■ **USING THE INFORMATION**
(A) In the forum thread below about a faster memcopy, how many cycles does "proc_5: SSE 32 - safe" take for string lengths 0..40?
(B) Extend the forum thread below about a faster memcopy, starting right after its final line of timings.

===== QUOTED PASSAGE =====

The first my post here, written in almost proper english and very descriptive has all the info to implement fully safe algo without any assumptions or silent substitutions/hiding of errors. Sometimes I agree with the topic paster on the thought that the more descriptive and full information one tries to provide - the less respect and carefull attention to the one's descriptions/writings one haves.

nidud

  • Member
  • *****
  • Posts: 2240
    • https://github.com/nidud/asmc
Re: Faster Memcopy ...
« Reply #50 on: March 20, 2015, 12:11:59 AM »
nidud,
your code has still the same problem - you for some reason check only first 32 bytes of the string, but the rest you're assuming safe to do two reads and only one check - the same bug there. Your code now is partially "safe" only with the strings with size smaller that 32 bytes - any other string will crash your code if it is placed in such a manner that it's zero terminator is closer to the page end than 32 bytes - i.e. if string terminated at 1...31 bytes from the page end.

The code won’t fail   :P

To put your mind at ease, this test the last 32 bytes
Code: [Select]
    .if VirtualAlloc(0,4096,MEM_COMMIT,PAGE_READWRITE)
mov ebx,eax
mov edi,eax
mov ecx,4096
mov eax,'x'
rep stosb
mov edi,4096-15
add ebx,15
.repeat
dec edi
mov byte ptr [ebx+edi],0
push ebx
call esi
mov esp,ebp
.until edi == 4096 - 33 - 15
sub ebx,15
invoke  VirtualFree,ebx,0,MEM_RELEASE
    .endif

The timings for the new algo:
Code: [Select]
AMD Athlon(tm) II X2 245 Processor (SSE3)
----------------------------------------------
-- string length 0..40
844627    cycles - (  0) proc_0: crt_strlen
1120048   cycles - (  0) proc_1: len()
832447    cycles - (  0) proc_2: Len()
497990    cycles - (104) proc_5: SSE 32 - safe
620398    cycles - (104) proc_6: AxStrLenSSE
-- string length 40..80
937328    cycles - (  0) proc_0: crt_strlen
1108642   cycles - (  0) proc_1: len()

===== MATERIAL PROVIDED =====

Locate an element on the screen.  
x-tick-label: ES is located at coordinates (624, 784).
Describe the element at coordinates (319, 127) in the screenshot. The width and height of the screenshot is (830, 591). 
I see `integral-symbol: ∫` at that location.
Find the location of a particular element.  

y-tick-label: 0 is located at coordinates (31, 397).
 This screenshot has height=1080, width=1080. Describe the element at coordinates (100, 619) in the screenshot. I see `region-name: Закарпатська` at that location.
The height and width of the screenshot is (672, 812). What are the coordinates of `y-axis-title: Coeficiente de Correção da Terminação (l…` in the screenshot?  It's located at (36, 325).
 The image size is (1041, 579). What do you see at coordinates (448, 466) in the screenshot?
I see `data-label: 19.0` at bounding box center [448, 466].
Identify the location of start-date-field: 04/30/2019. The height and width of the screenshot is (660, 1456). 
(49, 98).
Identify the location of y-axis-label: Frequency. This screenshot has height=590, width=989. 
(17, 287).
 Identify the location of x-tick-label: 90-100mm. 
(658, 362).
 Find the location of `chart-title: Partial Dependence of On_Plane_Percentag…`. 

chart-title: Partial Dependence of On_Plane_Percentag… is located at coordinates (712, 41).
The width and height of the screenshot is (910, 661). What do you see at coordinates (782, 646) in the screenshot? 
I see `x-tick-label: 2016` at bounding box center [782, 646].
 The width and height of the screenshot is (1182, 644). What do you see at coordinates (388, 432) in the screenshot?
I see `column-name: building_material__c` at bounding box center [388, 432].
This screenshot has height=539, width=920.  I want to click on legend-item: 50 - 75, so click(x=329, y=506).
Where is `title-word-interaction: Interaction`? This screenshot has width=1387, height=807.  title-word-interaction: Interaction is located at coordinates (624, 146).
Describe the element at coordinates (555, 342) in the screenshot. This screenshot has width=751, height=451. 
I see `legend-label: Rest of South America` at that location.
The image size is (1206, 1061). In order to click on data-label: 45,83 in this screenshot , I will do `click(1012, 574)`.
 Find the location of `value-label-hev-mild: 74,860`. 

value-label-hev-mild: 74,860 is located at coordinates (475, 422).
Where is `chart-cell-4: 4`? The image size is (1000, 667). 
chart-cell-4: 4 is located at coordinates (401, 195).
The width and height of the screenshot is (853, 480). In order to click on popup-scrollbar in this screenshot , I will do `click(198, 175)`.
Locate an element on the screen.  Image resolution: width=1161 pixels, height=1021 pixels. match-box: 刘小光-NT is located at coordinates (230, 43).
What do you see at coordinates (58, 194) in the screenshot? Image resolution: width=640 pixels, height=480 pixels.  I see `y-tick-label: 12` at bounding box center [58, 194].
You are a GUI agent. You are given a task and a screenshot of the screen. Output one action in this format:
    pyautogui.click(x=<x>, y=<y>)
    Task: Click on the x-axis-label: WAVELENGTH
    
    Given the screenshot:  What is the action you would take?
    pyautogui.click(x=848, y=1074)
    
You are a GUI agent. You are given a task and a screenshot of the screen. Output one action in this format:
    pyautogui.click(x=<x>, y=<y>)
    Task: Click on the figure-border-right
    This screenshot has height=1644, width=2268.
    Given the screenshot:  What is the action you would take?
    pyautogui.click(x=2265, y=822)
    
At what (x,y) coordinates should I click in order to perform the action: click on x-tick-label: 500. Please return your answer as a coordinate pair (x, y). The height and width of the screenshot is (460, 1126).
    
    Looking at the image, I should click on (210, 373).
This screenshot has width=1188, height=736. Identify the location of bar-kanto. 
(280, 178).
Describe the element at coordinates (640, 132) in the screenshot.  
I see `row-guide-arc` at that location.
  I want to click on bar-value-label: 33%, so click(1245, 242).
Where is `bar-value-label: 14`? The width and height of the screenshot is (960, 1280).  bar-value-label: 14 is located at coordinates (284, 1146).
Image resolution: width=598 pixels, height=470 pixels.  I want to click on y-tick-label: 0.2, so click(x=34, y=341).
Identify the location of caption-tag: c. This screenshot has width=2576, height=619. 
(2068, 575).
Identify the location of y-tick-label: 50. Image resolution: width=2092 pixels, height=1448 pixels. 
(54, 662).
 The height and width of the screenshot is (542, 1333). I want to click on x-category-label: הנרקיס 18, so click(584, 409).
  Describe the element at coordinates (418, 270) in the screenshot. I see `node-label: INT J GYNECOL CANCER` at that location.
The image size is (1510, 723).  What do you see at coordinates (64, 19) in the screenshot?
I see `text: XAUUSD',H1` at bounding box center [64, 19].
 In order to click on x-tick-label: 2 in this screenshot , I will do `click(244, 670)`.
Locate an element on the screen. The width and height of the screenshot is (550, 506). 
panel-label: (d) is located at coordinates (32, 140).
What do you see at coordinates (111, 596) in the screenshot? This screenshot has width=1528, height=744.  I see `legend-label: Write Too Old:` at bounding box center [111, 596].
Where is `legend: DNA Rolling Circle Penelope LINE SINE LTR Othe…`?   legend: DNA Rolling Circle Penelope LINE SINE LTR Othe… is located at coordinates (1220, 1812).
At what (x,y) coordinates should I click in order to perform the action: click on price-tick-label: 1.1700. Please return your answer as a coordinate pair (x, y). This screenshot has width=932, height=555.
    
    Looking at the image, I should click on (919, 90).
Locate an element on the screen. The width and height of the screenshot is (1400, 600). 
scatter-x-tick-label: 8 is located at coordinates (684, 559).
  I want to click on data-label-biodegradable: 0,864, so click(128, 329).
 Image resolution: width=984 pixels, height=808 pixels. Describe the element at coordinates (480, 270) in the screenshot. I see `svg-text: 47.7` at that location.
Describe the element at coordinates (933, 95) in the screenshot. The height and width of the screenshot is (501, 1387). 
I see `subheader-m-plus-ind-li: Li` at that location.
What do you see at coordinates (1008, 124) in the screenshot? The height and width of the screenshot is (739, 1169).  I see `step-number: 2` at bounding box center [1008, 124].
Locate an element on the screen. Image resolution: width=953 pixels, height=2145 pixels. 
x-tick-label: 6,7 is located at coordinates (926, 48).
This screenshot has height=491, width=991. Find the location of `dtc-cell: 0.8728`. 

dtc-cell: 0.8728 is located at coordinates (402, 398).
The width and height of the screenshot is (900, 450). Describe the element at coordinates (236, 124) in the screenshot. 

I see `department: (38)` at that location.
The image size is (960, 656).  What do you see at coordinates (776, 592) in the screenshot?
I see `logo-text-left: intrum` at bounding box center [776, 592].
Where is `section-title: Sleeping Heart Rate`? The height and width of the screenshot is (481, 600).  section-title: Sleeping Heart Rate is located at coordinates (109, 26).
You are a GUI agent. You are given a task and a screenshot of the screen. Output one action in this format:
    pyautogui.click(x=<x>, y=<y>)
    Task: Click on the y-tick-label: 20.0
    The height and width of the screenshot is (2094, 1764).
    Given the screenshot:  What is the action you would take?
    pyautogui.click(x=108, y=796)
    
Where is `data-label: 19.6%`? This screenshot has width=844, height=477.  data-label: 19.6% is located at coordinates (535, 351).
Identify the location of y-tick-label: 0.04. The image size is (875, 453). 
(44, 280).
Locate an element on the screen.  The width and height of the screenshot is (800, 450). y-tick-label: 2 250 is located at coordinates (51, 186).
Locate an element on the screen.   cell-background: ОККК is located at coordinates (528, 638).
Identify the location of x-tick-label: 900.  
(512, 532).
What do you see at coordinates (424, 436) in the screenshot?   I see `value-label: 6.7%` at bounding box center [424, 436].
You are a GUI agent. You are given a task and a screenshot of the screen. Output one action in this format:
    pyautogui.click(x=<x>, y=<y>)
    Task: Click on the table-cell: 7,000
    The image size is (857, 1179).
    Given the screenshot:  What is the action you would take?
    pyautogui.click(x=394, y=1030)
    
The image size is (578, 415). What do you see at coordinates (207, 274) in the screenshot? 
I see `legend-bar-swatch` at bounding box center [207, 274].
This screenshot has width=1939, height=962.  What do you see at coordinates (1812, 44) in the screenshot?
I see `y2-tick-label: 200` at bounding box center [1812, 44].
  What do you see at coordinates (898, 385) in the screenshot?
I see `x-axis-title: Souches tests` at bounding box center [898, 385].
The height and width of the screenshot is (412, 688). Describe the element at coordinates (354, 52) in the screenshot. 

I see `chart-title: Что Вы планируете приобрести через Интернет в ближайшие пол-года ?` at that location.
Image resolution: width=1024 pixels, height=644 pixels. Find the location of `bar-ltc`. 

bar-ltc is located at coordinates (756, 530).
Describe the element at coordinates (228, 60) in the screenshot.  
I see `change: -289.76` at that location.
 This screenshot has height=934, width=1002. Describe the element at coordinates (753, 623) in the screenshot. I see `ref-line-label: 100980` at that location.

=====

■ **RESPONSES BY ITEM NUMBER**
(A) 497990 cycles

(B)
542569    cycles - (  0) proc_2: Len()
340045    cycles - (104) proc_5: SSE 32 - safe
474865    cycles - (104) proc_6: AxStrLenSSE
-- string length 600..1000
510733    cycles - (  0) proc_0: crt_strlen
761988    cycles - (  0) proc_1: len()
171665    cycles - (  0) proc_2: Len()
111466    cycles - (104) proc_5: SSE 32 - safe
162919    cycles - (104) proc_6: AxStrLenSSE

result:
   949501 cycles - (104) proc_5: SSE 32 - safe
  1258182 cycles - (104) proc_6: AxStrLenSSE
  1546681 cycles - (  0) proc_2: Len()
  2292688 cycles - (  0) proc_0: crt_strlen
  2990678 cycles - (  0) proc_1: len()

jj2007

  • Member
  • *****
  • Posts: 11575
  • Assembler is fun ;-)
    • MasmBasic
Re: Faster Memcopy ...
« Reply #51 on: March 20, 2015, 01:47:04 AM »
Jochen,
your "example" is WRONG. You're passing NOT PROPER string to the algo - and you should not wait for proper results.

Alex,

My example is certainly problematic, and I agree that such an "improperly delimited" string should not be passed to a Windows API that expects a zero-delimited string; which, for example, is not the case for crt_lcpyn:

  Let esi=Space$(4097)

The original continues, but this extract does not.